Preoperative preparation

Forehead lifts in general and mid forehead lifts in particular are prone to produce extensive bruising. The intake of aspirin or aspirin-containing products and anti-inflammatory medications such as ibuprofen, vitamin E, and anticoagulants are stopped at least a week prior to surgery. The authors used to provide a list of all medications containing aspirin or aspirin-containing products, but this list has proliferated to such an extent that patients are now asked to read their medication bottles to ensure that they are not taking such products.
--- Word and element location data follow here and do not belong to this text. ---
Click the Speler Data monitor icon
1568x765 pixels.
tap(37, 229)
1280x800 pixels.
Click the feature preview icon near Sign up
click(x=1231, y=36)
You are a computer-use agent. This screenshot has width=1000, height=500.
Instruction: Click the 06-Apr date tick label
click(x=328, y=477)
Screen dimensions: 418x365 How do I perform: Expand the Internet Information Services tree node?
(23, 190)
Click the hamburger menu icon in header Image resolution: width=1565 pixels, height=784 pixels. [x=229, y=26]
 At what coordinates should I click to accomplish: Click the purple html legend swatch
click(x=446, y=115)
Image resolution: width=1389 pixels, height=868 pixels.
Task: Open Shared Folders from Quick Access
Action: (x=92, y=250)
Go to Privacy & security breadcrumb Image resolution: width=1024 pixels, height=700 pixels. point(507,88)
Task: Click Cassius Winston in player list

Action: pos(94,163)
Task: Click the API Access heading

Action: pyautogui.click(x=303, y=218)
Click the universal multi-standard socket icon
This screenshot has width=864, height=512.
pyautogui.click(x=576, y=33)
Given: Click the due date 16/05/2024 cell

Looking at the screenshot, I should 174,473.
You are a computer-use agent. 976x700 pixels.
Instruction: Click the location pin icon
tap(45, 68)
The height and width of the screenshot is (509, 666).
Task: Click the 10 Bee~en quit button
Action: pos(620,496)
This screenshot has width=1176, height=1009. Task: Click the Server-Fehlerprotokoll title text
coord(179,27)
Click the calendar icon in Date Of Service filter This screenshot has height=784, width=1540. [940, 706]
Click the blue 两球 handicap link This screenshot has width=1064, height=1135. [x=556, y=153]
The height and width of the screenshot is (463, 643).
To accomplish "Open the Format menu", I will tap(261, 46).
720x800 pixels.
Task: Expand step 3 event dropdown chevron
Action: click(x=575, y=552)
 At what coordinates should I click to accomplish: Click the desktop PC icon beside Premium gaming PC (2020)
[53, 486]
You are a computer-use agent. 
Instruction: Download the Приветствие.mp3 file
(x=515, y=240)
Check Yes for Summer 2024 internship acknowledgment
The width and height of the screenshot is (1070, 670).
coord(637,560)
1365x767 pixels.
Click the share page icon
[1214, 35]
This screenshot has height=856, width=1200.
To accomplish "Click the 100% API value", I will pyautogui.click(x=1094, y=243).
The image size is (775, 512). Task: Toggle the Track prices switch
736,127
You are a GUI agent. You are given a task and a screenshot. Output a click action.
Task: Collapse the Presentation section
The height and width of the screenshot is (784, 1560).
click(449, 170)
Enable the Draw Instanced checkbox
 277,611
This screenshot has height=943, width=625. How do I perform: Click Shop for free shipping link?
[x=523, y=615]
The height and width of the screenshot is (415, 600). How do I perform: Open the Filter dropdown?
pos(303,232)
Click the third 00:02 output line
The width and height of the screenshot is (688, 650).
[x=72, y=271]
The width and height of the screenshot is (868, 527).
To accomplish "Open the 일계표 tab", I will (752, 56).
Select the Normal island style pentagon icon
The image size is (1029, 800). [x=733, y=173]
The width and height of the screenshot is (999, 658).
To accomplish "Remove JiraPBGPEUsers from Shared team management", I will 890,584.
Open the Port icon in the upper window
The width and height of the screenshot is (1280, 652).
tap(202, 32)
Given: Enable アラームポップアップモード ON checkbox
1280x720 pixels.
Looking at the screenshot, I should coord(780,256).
When operating on women, ask them to remove all make-up the night before surgery and cleanse their faces and eyelids once again on the morning of the surgery.

Patient consultation

This constitutes an important part of the discussion of forehead lifts. Cosmetic patients must be interviewed and counseled somewhat differently from reconstructive patients. This is discussed elsewhere in this journal.

The authors generally explain the findings to the patient while standing in front of a large mirror in which the whole face may be seen and the patient can see the surgeon without looking away. The findings are presented first and particular emphasis is placed on showing the patient asymmetry that may be present. The optimal position of the eyebrows and eyelids is discussed and pointed out. The sites of the surgical incisions are demonstrated and the limitations of the procedure are discussed. In particular, the patient is allowed, once again, to express desires and hopes. After this, a series of before and after photographs are shown to the patient, and particular emphasis is placed on the appearance of the scars (in this case, the mid forehead scars). Complications and limitations of the procedure are discussed in detail.

The authors' policy is to interview each patient at least twice before scheduling surgery. This allows the patient sufficient time to express desires and concerns. Furthermore, and just as importantly, this allows the surgeon to get to know the patient. Especially in cosmetic surgery, certain patients are not suited to surgical intervention and this may become apparent on subsequent interviews.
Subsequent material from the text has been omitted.